== Exercise data

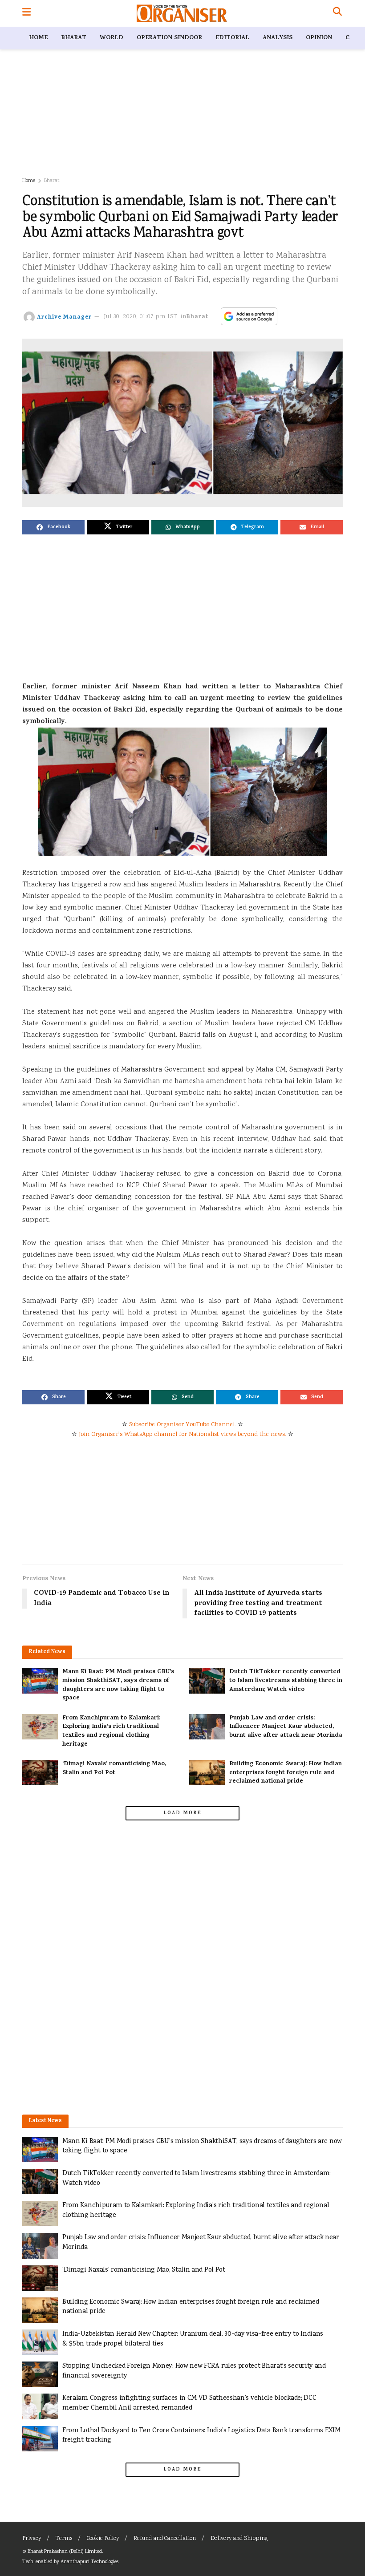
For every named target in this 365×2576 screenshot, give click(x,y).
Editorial (232, 38)
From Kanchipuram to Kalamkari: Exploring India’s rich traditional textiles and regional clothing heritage (111, 1731)
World (111, 38)
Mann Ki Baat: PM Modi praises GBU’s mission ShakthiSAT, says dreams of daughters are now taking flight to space (118, 1685)
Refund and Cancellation (165, 2539)
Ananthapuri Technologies (89, 2562)
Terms (64, 2539)
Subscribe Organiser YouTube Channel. (182, 1424)
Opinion (319, 38)
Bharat (73, 38)
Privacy (31, 2539)
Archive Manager (64, 317)
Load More (182, 1813)
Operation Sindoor (169, 38)
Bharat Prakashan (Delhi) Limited (65, 2552)
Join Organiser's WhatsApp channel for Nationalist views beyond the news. (182, 1434)
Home (38, 38)
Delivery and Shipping (239, 2539)
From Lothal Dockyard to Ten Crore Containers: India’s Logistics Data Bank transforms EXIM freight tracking (201, 2436)
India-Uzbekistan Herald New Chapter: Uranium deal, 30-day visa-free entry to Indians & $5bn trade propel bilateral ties (192, 2339)
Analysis (277, 38)
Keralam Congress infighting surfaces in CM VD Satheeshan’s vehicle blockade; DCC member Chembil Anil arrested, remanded (189, 2403)
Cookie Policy (103, 2539)
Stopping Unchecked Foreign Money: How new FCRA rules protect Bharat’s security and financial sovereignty (194, 2371)
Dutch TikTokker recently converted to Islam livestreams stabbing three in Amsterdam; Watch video (285, 1680)
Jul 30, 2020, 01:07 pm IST (141, 317)
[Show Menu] (26, 13)
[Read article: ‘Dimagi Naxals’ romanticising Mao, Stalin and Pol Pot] (40, 1772)
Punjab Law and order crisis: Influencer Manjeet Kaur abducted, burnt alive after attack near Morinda (285, 1727)
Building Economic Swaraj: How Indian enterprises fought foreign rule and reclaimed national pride (285, 1773)
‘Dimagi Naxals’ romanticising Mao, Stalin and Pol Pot (114, 1768)
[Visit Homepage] (182, 13)
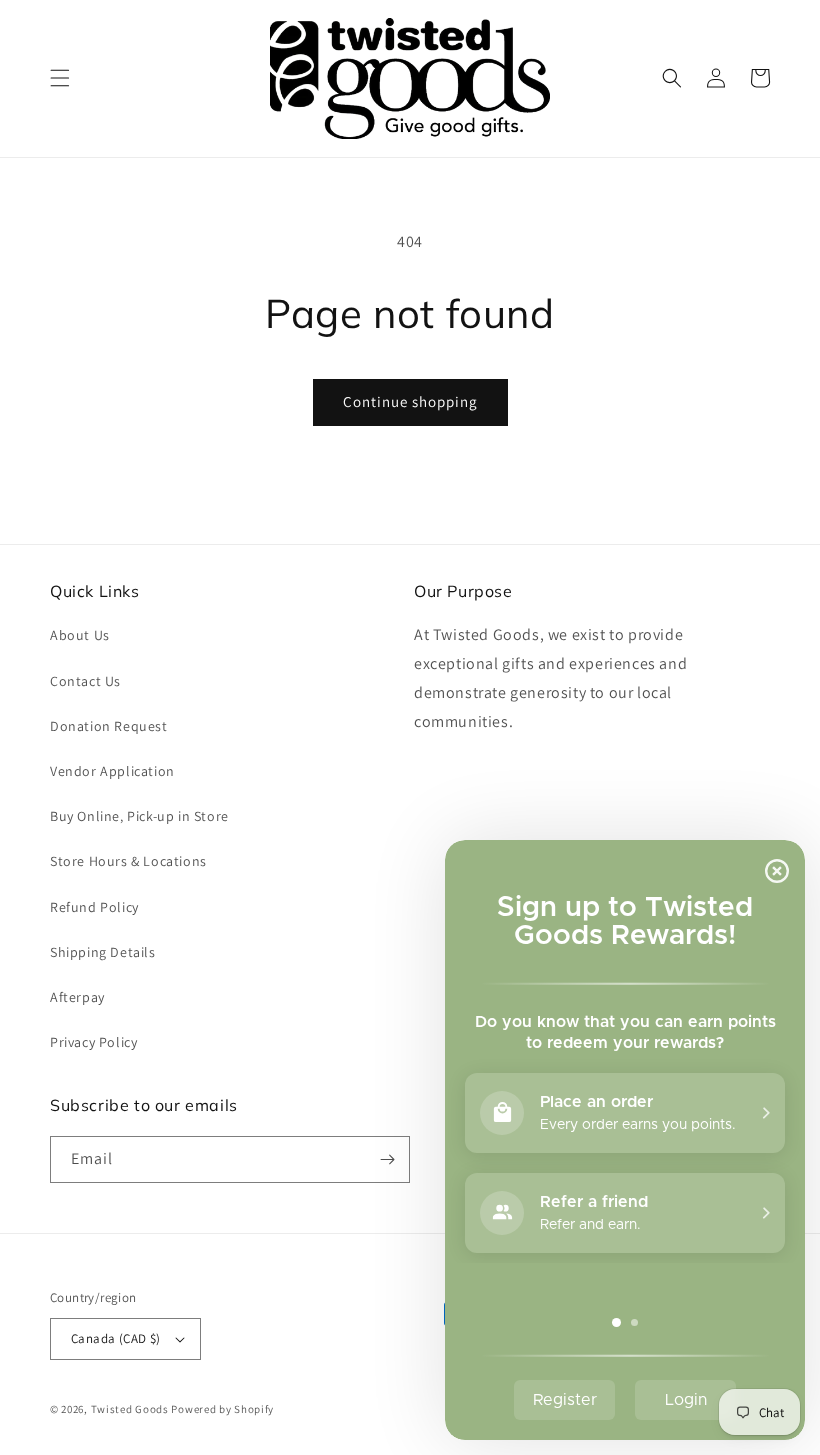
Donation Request (109, 726)
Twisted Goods (130, 1409)
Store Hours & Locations (128, 861)
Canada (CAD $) (116, 1338)
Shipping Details (103, 952)
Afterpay (77, 997)
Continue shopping (410, 401)
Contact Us (85, 681)
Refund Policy (94, 907)
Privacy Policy (93, 1042)
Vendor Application (112, 771)
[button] (60, 78)
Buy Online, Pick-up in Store (139, 816)
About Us (80, 635)
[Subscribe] (387, 1159)
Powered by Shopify (222, 1409)
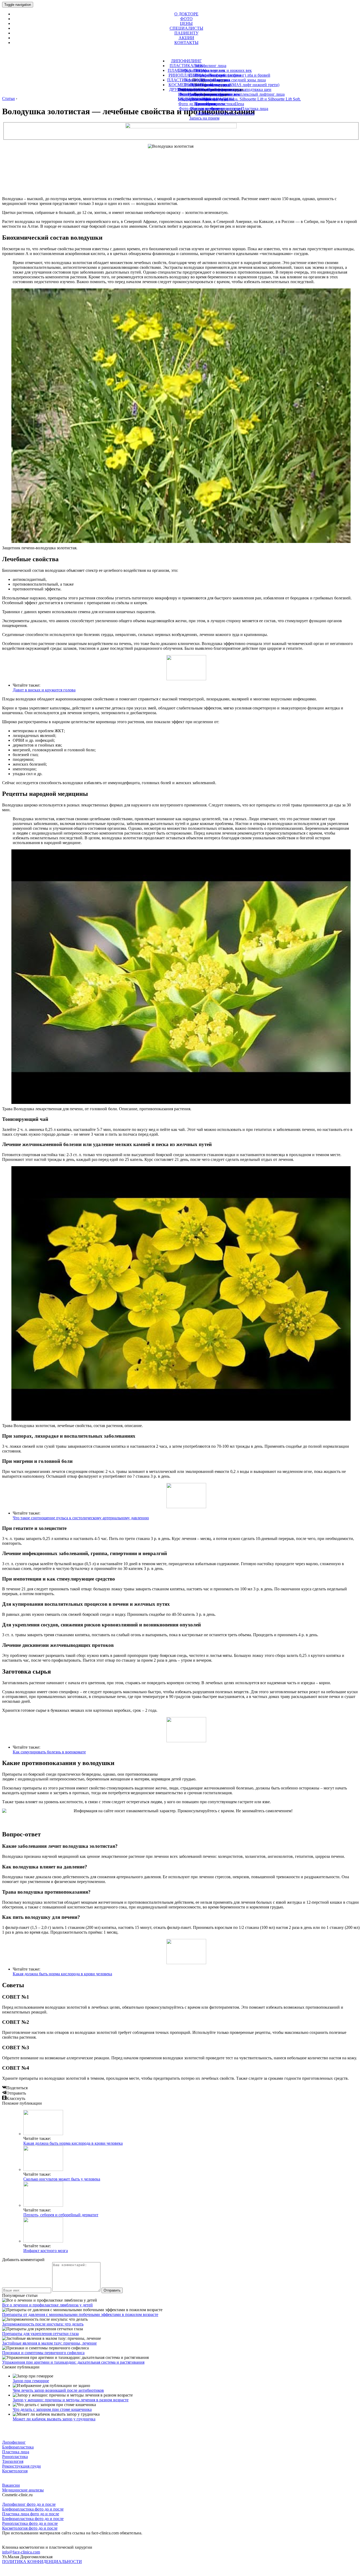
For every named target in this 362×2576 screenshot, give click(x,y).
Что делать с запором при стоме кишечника (52, 2409)
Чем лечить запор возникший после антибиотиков (58, 2390)
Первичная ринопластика (207, 80)
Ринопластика (15, 2456)
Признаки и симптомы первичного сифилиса (43, 2352)
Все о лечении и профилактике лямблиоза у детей (47, 2305)
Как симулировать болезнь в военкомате (49, 1752)
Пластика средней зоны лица (239, 80)
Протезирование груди (210, 84)
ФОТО (186, 18)
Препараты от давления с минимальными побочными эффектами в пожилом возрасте (80, 2314)
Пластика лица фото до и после (30, 2514)
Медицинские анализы (23, 2490)
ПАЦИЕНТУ (186, 33)
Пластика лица (15, 2452)
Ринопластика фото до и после (30, 2523)
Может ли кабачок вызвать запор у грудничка (54, 2419)
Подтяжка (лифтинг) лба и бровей (239, 75)
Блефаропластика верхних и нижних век (215, 70)
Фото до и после (204, 108)
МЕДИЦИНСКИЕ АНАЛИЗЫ (206, 99)
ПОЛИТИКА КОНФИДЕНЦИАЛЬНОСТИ (42, 2561)
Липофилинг (14, 2442)
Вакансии (11, 2485)
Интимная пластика (206, 94)
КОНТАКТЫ (186, 42)
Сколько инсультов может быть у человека (61, 2179)
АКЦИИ (186, 38)
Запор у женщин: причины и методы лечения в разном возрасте (71, 2400)
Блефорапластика (18, 2447)
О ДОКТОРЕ (186, 14)
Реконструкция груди (21, 2466)
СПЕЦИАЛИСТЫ (186, 28)
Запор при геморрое (31, 2380)
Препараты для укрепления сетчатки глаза (40, 2333)
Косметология (15, 2471)
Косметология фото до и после (30, 2528)
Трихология (206, 104)
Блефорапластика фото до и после (33, 2509)
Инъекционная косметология (204, 89)
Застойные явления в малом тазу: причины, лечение (49, 2343)
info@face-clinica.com (21, 2552)
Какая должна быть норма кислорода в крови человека (62, 1974)
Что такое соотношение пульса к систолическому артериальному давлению (81, 1518)
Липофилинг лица (209, 65)
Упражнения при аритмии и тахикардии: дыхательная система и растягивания (73, 2362)
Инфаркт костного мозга (45, 2250)
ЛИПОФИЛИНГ (186, 61)
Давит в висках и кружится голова (44, 690)
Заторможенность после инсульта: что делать (42, 2324)
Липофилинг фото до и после (29, 2504)
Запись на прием (204, 118)
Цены (204, 113)
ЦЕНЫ (186, 23)
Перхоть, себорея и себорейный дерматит (60, 2215)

====

## [Assignment]
Every line from the line containing "МЕДИЦИНСКИЕ АНАЛИЗЫ (206, 99)" through the line containing "Запор при геморрое (31, 2380)" in the records above must be retyped exactly. Leave out the rest.

## [Completed task]
МЕДИЦИНСКИЕ АНАЛИЗЫ (206, 99)
ПОЛИТИКА КОНФИДЕНЦИАЛЬНОСТИ (42, 2561)
Липофилинг (14, 2442)
Вакансии (11, 2485)
Интимная пластика (206, 94)
КОНТАКТЫ (186, 42)
Сколько инсультов может быть у человека (61, 2179)
АКЦИИ (186, 38)
Запор у женщин: причины и методы лечения в разном возрасте (71, 2400)
Блефорапластика (18, 2447)
О ДОКТОРЕ (186, 14)
Реконструкция груди (21, 2466)
СПЕЦИАЛИСТЫ (186, 28)
Запор при геморрое (31, 2380)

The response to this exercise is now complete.